With recent news of Verizon and Sprint releasing updates primarily for the purpose of advertising and marketing of third-party apps where does it leave the customer that pays thousands of dollars for phone contracts? And more importantly, what do all those those promoted apps do to Android?

In the last year, Android has become the platform for bloatware, spam and advertising nearly anywhere it fits. It’s nearly impossible to find phones without all the demos and crapware loaded on top with annoying and¬†intrusive¬†notifications. They’re bad for the platform because they unsurprisingly run background processes that can slow the phone to a crawl when you’re relying on it most or playing intense games. T-Mobile’s myTouch 4G ships with apps like Photobucket that frequently notify the user about their existence, sometimes asking for multiple times per day. Swype and Blockbuster and are the other source of our anger for the time-being. Carriers don’t know where their place is in the sale of these phones, and more importantly – they don’t know when it ends.

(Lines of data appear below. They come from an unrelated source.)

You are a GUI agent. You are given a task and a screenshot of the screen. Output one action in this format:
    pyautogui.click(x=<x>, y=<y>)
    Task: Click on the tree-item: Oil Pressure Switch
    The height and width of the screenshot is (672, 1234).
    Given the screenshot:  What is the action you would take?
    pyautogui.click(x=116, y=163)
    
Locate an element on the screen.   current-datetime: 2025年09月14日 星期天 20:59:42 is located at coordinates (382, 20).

Some features that come bundled with the myTouch 4G actually add something to the experience like Qik, providing video chat that Android’s natively missing. Swype provides an interesting keyboard that I personally don’t enjoy using but it just loves to run processes in the background — and it can’t be removed without rooting. It hurts the image of Android as a platform and destroys frame rates during gaming and sends the wrong message about software that should ‘just work’ out of the very expensive box. Customers unwilling to root usually don’t care about Qik, Swype, Blockbuster or that annoying PhotoBucket app being on their phone; they care about the battery life problems the background processes cause.

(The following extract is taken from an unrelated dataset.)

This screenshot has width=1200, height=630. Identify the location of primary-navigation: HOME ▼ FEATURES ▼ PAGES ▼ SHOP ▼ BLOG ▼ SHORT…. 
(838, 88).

Users think the bad battery life is Android’s fault when in-fact it’s the carriers who’re responsible for the poor performance. But this bloatware has grown, even after the purchase of the device which is where our immediate issue stems from. I’m not sure if their part of the update to pay the developers, but the cost of the contract should include the updates or the phone manufacturers should charge for the updates that add first-party features. Bug fixes should never be charged for, and things that don’t work on the phone when we buy them should be fixed without question or advertising.

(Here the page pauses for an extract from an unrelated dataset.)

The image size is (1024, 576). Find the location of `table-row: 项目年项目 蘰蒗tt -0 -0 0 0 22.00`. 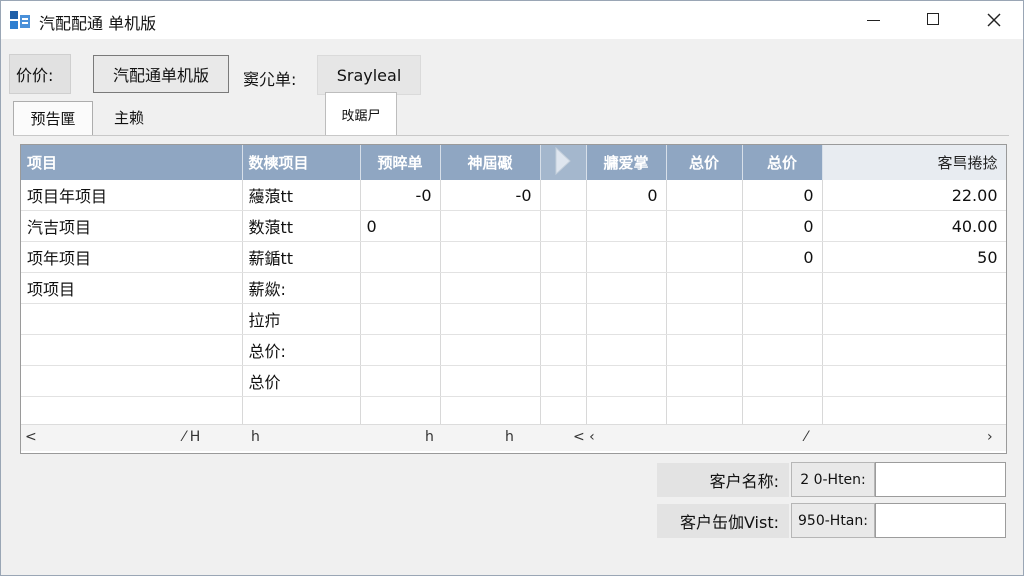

Now, when a phone comes with these apps, it’s a different story. They’re listed on the box, on the specs and the carrier is up-front about the so-called “features” — mostly because they legally have to be. Updates are; however, a completely different story. While you have the option whether or not to buy the phone the update is not presented as optional. The option to download now or later exists, but the refusal of these updates requires continuously pressing update later to avoid the ads that come bundled with them.

Will cheap Android phones eventually be funded by these ads? Will carrier greed prevail and continue to dominate phones like the Droid X on Verizon or EVO 4G on Sprint? And is advertising worth the price of ‘free’ updates, really?